When I use numpy to process the tensor array generated by tensorflow, does it generate a new numpy array in memory or directly use the passed in tensorflow

During the process of using tensorflow, I found that it seems that the tensor array can be directly processed by numpy. What will be the impact of doing so? In memory, whether to automatically convert the tensor array to numpy array before operation or directly process the tensor array

This is a block from the official tensorflow website about numpy compatibility with tensors;

Tensors are explicitly converted to NumPy ndarrays using their .numpy() method. These conversions are typically cheap since the array and tf.Tensor share the underlying memory representation, if possible.
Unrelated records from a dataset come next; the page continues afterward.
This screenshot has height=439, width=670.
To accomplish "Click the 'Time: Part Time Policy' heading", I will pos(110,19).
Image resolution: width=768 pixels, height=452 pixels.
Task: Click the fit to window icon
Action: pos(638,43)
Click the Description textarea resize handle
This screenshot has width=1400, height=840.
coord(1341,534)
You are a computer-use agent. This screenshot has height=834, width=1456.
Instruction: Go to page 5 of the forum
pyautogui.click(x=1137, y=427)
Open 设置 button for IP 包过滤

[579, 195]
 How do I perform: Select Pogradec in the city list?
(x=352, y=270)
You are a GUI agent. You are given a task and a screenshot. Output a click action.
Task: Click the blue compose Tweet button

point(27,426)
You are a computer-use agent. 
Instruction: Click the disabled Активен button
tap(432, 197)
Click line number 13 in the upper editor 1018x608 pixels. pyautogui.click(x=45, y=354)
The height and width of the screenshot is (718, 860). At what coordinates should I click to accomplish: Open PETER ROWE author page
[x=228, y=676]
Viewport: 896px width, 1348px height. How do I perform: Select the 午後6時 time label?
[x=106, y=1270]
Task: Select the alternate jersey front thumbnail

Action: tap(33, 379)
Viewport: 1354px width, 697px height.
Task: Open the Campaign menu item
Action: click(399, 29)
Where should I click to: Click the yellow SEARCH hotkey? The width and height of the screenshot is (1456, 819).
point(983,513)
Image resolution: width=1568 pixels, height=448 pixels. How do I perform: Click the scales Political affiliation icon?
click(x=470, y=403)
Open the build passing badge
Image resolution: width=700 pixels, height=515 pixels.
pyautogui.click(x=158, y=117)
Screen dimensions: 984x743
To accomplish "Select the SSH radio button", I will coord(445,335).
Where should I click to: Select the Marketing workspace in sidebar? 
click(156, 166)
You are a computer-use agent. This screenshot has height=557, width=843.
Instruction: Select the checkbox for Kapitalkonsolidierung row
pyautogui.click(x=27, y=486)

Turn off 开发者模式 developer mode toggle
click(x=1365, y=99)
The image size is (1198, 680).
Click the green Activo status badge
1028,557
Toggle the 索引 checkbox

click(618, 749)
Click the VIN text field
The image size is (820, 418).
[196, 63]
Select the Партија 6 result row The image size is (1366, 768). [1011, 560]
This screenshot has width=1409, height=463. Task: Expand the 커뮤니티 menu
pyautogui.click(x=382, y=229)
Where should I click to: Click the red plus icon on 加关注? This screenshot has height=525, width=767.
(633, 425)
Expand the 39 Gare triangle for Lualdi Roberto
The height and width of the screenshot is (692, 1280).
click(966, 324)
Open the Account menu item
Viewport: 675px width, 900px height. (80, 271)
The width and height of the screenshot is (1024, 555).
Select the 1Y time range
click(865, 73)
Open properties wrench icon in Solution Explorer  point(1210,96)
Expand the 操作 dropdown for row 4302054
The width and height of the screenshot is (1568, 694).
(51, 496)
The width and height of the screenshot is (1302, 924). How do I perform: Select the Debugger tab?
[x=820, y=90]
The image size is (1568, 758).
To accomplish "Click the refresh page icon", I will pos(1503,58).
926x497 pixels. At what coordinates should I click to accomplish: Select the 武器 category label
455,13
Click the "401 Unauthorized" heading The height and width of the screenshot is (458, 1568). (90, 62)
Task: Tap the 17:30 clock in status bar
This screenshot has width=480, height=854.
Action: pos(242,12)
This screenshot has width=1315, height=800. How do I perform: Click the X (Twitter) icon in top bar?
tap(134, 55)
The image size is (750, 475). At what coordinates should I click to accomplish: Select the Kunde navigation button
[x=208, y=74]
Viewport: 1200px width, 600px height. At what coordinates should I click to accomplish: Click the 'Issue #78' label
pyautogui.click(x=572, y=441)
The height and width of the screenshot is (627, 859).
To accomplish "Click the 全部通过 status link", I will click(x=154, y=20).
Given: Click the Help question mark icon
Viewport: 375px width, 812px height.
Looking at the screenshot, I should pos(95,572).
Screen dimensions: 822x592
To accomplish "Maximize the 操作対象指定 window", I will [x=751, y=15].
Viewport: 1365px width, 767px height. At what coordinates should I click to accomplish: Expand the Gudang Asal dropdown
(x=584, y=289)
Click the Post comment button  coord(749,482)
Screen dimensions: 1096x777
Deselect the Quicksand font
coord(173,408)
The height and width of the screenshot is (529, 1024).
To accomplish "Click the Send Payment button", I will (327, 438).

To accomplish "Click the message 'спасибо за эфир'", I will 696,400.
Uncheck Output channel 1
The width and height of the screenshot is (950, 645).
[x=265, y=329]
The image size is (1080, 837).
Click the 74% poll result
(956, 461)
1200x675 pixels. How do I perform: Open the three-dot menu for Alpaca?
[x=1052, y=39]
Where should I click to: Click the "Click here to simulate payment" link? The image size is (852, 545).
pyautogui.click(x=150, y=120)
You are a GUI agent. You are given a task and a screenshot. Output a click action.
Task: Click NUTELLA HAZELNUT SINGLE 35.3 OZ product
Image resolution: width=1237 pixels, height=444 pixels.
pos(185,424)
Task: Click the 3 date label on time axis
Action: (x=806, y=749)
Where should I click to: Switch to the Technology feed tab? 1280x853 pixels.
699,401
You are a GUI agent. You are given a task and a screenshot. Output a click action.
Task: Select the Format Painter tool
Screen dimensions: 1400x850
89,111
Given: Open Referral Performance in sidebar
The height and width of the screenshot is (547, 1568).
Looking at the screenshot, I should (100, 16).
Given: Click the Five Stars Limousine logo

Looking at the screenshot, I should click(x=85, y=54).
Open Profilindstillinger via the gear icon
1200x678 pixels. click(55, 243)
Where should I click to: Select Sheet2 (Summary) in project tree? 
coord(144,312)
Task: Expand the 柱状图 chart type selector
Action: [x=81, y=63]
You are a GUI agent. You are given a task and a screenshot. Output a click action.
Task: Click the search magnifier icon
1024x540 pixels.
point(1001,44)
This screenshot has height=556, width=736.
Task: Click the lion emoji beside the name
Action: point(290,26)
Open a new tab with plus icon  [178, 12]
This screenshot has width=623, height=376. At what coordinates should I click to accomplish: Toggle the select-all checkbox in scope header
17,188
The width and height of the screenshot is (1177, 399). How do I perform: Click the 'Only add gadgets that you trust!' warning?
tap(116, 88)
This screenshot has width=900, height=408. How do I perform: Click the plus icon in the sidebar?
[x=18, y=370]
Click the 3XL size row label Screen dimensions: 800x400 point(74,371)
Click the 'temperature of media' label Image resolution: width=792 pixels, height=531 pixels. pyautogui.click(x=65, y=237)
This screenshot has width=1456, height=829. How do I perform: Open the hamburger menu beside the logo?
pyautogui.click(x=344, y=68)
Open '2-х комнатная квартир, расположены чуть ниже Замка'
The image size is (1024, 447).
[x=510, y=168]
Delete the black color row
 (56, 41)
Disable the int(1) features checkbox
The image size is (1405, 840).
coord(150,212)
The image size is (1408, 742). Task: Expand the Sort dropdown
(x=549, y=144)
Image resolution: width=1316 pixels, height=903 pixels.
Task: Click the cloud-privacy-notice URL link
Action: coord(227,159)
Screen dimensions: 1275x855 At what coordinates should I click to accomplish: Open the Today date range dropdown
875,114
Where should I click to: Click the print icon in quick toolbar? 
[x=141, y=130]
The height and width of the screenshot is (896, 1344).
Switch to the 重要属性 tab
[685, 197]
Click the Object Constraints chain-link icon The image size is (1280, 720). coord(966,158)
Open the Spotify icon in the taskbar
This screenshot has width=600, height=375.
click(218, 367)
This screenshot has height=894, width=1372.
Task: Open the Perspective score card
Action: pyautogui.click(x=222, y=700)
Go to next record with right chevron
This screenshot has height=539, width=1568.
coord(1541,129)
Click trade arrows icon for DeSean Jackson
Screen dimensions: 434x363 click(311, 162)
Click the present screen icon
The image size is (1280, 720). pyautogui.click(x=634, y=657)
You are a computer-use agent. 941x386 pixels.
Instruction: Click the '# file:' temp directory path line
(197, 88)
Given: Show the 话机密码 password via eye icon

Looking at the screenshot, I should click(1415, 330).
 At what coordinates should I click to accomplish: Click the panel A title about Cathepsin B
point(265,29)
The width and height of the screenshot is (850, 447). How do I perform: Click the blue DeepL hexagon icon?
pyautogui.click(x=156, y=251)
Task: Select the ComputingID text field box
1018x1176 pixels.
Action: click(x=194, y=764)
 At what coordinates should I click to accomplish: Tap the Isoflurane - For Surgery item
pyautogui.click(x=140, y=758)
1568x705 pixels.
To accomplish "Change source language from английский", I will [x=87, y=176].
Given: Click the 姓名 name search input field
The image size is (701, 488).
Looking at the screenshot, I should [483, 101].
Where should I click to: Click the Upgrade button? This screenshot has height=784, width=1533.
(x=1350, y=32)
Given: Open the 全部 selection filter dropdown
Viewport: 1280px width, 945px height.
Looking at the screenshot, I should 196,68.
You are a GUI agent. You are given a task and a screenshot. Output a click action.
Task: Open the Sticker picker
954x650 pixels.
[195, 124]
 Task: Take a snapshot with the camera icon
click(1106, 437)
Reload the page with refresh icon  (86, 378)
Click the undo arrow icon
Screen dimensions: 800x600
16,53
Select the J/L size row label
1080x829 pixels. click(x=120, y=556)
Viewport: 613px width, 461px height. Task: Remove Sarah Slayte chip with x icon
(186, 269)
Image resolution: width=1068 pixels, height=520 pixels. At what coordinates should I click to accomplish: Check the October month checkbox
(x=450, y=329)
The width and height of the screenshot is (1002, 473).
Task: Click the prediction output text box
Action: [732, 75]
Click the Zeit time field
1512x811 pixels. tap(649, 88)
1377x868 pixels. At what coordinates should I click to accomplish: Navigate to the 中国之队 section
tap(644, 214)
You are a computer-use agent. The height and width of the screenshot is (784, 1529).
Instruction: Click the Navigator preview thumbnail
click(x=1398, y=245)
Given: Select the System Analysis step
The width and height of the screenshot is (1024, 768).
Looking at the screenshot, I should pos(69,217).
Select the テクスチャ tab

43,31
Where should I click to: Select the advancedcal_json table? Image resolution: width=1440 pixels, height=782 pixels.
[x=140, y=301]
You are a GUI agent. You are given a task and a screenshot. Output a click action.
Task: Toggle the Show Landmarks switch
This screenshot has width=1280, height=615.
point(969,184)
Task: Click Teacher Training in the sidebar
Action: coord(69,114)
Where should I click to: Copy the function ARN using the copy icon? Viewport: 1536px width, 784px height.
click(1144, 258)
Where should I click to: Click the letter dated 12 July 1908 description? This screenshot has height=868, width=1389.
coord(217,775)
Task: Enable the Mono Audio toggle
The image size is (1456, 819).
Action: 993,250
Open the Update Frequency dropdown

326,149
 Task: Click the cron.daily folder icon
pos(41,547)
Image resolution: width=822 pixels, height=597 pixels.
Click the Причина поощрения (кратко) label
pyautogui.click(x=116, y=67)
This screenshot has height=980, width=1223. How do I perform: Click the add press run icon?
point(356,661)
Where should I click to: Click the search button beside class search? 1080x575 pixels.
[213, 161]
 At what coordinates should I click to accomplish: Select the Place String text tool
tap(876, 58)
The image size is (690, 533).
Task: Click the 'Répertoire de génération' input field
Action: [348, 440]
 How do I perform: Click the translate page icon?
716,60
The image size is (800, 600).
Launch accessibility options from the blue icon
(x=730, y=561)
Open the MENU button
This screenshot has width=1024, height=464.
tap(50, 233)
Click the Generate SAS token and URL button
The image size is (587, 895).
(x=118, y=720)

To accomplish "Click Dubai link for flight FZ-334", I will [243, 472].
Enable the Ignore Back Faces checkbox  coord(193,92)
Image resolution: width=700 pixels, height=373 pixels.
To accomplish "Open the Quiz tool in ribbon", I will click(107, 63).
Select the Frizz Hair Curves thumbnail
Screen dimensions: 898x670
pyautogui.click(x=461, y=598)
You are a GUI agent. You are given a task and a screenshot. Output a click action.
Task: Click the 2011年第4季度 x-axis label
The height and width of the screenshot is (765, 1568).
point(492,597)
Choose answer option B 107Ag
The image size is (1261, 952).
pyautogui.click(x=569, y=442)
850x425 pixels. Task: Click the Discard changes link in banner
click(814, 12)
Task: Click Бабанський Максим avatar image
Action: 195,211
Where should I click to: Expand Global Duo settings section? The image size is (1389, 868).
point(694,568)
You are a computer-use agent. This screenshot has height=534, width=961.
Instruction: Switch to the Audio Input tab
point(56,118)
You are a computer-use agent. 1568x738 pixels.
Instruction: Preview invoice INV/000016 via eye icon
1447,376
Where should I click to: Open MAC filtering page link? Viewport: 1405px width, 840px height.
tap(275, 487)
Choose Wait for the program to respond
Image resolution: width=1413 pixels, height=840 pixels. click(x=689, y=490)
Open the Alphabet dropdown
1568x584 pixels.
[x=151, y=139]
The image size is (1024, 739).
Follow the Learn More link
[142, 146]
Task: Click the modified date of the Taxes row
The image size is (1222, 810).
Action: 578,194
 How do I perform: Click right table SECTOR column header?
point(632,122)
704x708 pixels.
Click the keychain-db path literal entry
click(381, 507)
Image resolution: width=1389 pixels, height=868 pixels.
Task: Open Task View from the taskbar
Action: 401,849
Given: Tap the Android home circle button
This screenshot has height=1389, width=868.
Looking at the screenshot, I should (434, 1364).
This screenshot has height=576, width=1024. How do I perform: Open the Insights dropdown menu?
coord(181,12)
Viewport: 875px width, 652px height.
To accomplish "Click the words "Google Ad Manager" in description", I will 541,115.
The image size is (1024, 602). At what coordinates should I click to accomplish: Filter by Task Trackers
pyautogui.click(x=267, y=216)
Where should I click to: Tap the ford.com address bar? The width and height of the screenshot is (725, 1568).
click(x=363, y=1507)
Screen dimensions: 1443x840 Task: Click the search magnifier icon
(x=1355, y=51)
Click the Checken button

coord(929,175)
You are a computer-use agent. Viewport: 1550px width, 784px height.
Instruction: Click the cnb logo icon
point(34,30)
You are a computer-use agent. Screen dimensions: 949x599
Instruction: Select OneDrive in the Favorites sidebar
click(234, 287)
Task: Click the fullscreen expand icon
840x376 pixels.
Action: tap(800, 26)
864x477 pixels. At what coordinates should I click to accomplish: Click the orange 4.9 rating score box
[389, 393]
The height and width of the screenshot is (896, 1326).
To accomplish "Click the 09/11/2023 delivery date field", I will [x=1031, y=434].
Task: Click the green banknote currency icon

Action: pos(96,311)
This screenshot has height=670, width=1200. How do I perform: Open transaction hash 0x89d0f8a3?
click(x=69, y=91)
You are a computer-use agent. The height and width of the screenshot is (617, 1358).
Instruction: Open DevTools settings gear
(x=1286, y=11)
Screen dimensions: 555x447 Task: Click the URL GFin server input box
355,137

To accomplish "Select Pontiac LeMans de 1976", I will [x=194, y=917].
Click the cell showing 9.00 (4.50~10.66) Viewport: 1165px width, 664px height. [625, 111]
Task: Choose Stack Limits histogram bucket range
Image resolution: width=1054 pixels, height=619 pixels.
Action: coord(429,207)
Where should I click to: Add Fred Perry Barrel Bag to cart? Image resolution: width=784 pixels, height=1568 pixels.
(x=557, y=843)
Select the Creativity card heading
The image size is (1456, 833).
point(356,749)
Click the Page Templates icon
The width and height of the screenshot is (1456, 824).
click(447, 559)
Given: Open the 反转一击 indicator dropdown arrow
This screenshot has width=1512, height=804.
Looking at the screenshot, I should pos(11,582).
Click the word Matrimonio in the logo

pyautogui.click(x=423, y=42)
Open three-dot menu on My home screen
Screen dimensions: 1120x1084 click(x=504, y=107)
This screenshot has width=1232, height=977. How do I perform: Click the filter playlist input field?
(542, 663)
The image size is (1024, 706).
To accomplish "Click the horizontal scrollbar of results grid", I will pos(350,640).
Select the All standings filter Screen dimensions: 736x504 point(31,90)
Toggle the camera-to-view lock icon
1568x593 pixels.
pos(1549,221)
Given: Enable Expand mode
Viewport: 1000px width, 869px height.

What this means is that changing one directly affects the other without any need for copying data (given they are running on cpu since numpy does not have any accelerator backing). However should the tensor be hosted on gpu/tpu memory, the conversion to numpy will include copying to cpu.

Example attached;
Screenshot from 2022-06-28 12-44-04

Screenshot from 2022-06-28 12-45-13

If I need to operate on the GPU with high frequency, is there any good optimization method? For example, does the flip operation in numpy have a corresponding API in tensorflow? Thank you for your reply

I just made an attempt. It seems that in the GPU, their memory address is still in the hook state, rather than copying a new numpy array?

image
1656464568781

Here is a link from the api docs that shows how to use tensorflow equivalent of a flip. Tensorflow under the hood tries to optimize your workflow when it can, however you as the engineer/programmer can also adopt some good practices for better optimization. For starters, you can adopt good input pipeline structure ie making sure the flow from data extraction to data transformation to model training appears “seamless” enough. You could also fuse together multiple smaller kernels to make one large kernel (this can be achieved with tf.function). Also you could enable mixed precision and xla. This can help

Try printing out

t.device
n.device

This may help to know which device the variables are on.
PS: n.device will give you an attribute error. I guess this shows that it truly is a numpy array and hence lives on the cpu instead.